The membrane insertion of eukaryotic proteins generally requires the assistance of other membrane proteins. But on page 767, Brambillasca et al. show that surprisingly long protein stretches get across membranes unassisted, as long as their transmembrane domains (TMD) are not too hydrophobic. Ancestral membrane proteins may have similarly self-inserted.
The group started with a variant of cytochrome b(5), whose 28-residue luminal domain was known to push its way through protein-free liposomes. They now find that b5 can push luminal domains of up to 85 residues through liposomes and into the ER of yeast cells lacking the normal translocation machinery. Unassisted translocation might also pick up the slack in normal eukaryotic cells when ER translocons are congested.

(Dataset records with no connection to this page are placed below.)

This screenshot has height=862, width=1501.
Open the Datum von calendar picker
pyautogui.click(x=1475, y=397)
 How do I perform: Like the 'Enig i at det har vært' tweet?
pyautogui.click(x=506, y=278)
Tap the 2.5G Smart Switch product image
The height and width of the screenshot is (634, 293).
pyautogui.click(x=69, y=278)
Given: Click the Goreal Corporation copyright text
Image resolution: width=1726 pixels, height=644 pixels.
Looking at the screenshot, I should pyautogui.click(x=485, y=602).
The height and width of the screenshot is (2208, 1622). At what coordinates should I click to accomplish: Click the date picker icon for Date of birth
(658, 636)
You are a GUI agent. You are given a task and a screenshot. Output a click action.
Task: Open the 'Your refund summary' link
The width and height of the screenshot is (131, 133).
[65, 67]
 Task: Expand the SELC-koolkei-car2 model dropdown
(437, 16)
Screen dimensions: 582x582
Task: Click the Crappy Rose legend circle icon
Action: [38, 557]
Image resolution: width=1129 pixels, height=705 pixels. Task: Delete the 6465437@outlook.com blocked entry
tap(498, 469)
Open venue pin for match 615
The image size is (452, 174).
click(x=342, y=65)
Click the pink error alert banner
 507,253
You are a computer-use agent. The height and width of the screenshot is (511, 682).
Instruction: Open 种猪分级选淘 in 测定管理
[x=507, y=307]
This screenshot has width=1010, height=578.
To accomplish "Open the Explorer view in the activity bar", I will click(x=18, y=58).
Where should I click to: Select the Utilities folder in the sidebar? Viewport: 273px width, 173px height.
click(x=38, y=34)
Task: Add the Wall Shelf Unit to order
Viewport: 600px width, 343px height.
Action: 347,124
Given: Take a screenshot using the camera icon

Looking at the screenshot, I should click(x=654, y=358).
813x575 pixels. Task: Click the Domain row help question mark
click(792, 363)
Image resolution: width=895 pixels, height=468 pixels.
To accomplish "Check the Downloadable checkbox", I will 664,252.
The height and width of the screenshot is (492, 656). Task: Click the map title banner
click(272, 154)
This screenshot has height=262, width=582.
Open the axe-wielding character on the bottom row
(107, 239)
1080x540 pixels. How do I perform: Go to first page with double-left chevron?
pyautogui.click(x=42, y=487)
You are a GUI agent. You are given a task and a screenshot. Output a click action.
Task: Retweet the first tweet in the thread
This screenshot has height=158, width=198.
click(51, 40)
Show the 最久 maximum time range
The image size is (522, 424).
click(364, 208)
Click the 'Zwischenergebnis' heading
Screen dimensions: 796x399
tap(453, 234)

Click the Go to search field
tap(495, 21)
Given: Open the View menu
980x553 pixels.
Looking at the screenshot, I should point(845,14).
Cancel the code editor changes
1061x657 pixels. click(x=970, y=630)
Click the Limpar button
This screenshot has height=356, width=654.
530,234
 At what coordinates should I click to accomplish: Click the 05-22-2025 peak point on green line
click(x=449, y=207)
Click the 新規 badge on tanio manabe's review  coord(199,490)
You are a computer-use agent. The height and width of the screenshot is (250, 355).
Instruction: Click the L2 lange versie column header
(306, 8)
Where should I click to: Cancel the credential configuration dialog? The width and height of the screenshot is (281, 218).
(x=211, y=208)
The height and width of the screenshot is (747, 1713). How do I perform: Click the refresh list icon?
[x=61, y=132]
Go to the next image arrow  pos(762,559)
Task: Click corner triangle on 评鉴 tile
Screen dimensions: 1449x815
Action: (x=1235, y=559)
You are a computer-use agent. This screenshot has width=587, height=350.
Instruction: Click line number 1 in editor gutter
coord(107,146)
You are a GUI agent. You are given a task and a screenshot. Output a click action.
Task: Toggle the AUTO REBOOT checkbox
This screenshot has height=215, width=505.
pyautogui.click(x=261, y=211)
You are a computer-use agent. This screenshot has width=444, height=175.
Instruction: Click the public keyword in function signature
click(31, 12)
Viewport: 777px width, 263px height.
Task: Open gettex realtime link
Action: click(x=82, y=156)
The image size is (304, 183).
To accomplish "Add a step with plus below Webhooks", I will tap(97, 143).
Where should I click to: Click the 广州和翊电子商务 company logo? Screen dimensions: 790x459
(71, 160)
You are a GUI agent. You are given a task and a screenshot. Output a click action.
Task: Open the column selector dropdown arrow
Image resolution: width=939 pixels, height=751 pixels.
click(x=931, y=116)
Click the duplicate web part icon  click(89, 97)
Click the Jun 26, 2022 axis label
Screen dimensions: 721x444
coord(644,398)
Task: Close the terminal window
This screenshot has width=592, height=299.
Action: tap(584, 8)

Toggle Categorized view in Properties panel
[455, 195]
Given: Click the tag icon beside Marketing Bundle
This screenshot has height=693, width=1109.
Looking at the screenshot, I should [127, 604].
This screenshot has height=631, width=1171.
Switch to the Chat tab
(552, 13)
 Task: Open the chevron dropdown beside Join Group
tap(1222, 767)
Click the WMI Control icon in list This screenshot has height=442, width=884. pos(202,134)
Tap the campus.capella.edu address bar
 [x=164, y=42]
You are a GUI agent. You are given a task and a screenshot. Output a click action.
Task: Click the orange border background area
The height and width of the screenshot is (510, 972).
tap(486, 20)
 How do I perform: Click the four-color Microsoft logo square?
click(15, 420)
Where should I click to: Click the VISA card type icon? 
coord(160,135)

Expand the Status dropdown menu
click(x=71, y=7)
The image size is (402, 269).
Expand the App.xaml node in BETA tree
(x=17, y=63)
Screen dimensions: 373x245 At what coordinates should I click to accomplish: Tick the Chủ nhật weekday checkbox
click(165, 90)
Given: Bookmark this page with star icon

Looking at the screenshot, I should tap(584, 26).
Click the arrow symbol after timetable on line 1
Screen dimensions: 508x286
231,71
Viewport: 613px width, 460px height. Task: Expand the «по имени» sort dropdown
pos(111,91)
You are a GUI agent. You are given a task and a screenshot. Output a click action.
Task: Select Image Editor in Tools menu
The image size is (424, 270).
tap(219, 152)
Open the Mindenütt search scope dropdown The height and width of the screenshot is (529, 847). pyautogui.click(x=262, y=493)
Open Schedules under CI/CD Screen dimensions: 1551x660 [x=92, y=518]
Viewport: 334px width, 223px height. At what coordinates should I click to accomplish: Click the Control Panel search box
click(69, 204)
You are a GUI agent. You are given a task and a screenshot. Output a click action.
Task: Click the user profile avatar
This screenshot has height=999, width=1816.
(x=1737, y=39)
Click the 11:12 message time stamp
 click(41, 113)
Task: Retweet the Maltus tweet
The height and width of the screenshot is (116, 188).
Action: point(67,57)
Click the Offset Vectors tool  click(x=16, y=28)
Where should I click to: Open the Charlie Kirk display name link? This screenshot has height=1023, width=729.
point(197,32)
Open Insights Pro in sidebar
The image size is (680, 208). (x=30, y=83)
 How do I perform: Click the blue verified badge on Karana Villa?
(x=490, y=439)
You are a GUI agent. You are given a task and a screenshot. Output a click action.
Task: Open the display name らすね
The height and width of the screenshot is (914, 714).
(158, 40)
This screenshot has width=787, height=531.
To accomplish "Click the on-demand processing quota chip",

A membrane protein of similar topology, called Syb2, had no such power. The authors traced the disparity to the TMD: the lower hydrophobicity of b5's TMD was unexpectedly advantageous for insertion into liposomes. The authors imagine that more hydrophobic TMDs might aggregate in the cytoplasm as they are released from ribosomes, creating an unsuitable conformation for ER insertion. In vivo, however, chaperones might prevent this aggregation.
Based on its low TMD hydrophobicity, the authors identified the PTP1B phosphatase as another self-inserting protein. Unassisted insertion only works in low-cholesterol membranes, such as the ER and mitochondria, whose lipids are free to move around while proteins push through. The Golgi and plasma membrane, by contrast, are probably too rigid.